Prothrombin Level Check

Question: Our practice has several patients on Coumadin who must have their prothrombin level checked on a monthly basis. The patients come into the office to have their blood drawn by the nurse and then leave. When we get the results back from the lab, we must call them if there is a change in their Coumadin dosage. We also often spend a lot of time calling the patients pharmacists and talking with them. We are currently only using the code for the venipuncture (G1001). Is there any way we can get higher reimbursement for this service? We do between 600-700 checks a year.

Nancy Francis
Coder for Philip Francis, MD
Anchor Health Systems, Naples, FL

Answer: According to the coding experts we spoke with, the only reimbursement the practice can receive, using its current method of managing the patients, is the reimbursement for the venipuncture (G1001).

If the patients come back into the office to receive counseling regarding their illness and the change in medication, then the practice would be eligible for a separate E/M service, says Julie Painter, coding specialist with Physician Reimbursement Systems in Denver, CO.

They would have to talk to the patient about the medication and counsel them about their illness and about the medication, she adds. And, they need to clearly document this.

The chart should show that the practice did more than just have the patient come in to learn that their dosage had changed, she adds.
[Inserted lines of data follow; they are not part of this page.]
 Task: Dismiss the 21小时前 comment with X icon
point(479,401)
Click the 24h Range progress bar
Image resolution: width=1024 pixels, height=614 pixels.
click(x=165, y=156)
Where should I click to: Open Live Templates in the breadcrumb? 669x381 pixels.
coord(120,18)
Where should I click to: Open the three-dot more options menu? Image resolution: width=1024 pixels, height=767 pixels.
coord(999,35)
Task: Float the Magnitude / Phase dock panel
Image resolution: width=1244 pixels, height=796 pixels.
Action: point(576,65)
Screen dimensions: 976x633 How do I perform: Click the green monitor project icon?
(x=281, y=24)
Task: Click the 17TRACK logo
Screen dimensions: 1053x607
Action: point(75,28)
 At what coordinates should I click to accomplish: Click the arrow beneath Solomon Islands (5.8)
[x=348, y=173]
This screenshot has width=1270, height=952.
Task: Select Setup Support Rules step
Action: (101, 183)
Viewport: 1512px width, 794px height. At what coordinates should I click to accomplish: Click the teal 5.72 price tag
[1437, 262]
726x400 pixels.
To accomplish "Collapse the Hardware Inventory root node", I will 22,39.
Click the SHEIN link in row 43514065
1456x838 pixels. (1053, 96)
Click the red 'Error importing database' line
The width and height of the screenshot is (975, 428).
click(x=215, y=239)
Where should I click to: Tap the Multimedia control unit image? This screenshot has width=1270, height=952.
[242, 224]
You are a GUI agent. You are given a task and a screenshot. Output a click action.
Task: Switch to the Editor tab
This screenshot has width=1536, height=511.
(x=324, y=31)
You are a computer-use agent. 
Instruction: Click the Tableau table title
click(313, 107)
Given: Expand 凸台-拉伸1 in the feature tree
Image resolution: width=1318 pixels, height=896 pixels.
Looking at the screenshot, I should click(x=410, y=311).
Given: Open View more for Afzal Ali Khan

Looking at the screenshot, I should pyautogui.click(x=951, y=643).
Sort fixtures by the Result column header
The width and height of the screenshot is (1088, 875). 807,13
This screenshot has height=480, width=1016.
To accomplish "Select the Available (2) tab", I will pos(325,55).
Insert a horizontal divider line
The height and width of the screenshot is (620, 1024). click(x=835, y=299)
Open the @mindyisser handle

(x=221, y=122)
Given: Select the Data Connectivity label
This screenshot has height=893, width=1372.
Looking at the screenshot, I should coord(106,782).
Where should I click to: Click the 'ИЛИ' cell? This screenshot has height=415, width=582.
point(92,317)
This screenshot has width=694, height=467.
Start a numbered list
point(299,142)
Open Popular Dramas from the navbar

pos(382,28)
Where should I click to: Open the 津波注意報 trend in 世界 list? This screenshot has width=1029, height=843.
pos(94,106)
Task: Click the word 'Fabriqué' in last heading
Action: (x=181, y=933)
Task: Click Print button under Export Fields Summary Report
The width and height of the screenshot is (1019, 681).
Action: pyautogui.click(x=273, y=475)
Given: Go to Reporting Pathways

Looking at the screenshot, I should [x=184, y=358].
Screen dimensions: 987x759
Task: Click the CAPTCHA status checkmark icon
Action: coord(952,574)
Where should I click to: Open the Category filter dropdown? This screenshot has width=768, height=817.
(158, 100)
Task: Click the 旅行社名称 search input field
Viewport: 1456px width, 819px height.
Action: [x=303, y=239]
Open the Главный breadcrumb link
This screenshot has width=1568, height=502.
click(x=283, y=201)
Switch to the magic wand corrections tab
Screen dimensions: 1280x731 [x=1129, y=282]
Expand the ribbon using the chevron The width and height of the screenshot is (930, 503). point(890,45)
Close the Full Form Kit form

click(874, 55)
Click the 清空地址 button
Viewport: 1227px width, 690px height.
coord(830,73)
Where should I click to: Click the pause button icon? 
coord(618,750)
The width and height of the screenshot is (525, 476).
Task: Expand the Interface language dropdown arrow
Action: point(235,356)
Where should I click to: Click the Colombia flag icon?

An alternative to having the patients come into the office, would be to document the counseling given to the patient over the phone. If, on the patients next office visit, the physician were to go over the medication change and talk over the changes as they relate to the patients medical condition, then the phone call may be used to justify a higher level of service, says Thomas A. Kent, CMM, president of Kent Medical Management in Dunkirk, MD.

It does not necessarily mean that the visit can be billed at a higher level of service, but if it is borderline, then the documentation of the phone call might be the one additional thing needed, he says.

For this to work, the phone call and conversation with the patient must be documented and the physician must go over this with the patient at the office visit, he notes.